Shire Alleges Allergan Blocked Drug From Medicare Contracts -- Update
Shire PLC filed an antitrust suit against Allergan PLC, alleging Allergan's contracts with Medicare Part D drug plans for its Restasis eye drops effectively blocked access to Shire's rival drug.
The complaint, filed Monday in federal court in Newark, N.J., says Shire offered steep discounts in bids to secure insurance coverage of the company's dry-eye drug Xiidra but the Part D plans refused, due to Allergan's "bundled discounts, exclusive dealing" and other tactics.
"There was not a level playing field for us to compete" in Part D, John Neeley, Shire's head of U.S. pricing and market access, said in an interview. Some 13% of Part D patients have access to Xiidra on their drug formularies, compared with about 88% of commercially insured patients, a Shire spokeswoman says.

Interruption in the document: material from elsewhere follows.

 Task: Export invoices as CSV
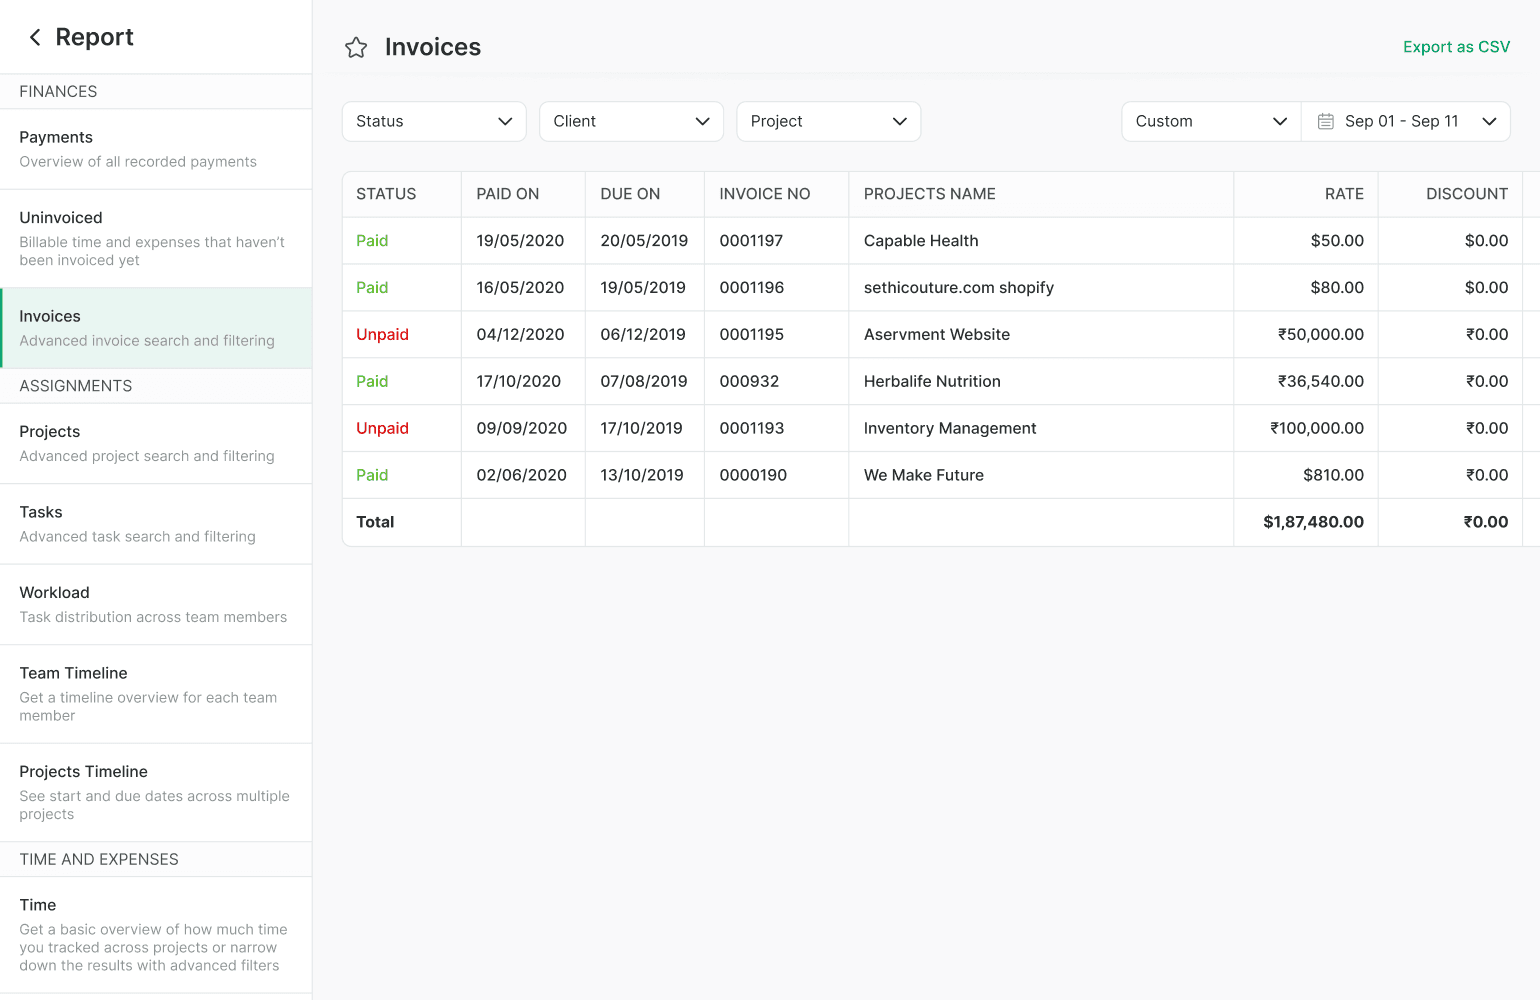1456,47
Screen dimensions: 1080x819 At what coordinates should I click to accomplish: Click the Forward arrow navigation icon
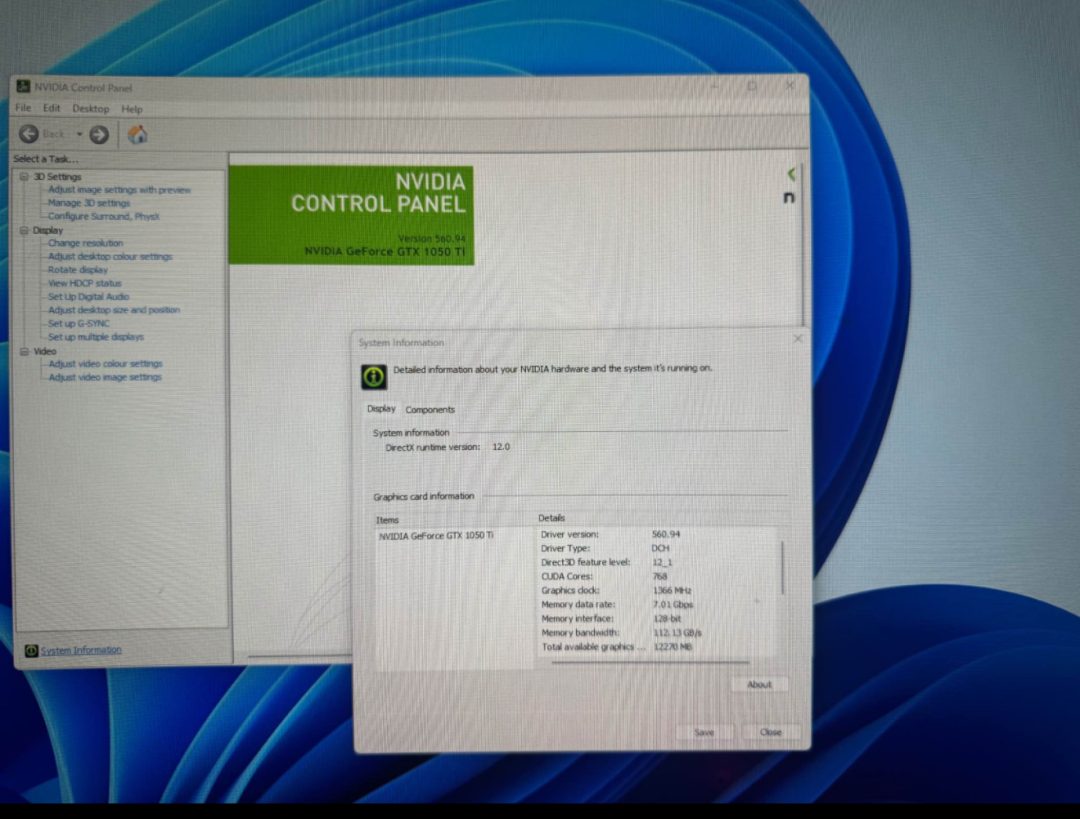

Allergan declined to comment.
The lawsuit is the second in the past few weeks to take aim at the closely guarded contracts between drugmakers and health insurers and pharmacy-benefit managers that play an important but hidden role determining which drugs patients can get and will sell well.
Last month, Pfizer Inc. filed such a suit alleging Johnson & Johnson used "exclusionary contracts" to shield its arthritis drug Remicade from Pfizer's biosimilar. J&J has said the lawsuit lacked merit and the biosimilar competition was already driving down costs.
The lawsuits reflect just how influential the contracts between drug companies and drug-benefit managers have become in the commercial success of prescription medicines at a time when health plans are trying to control costs.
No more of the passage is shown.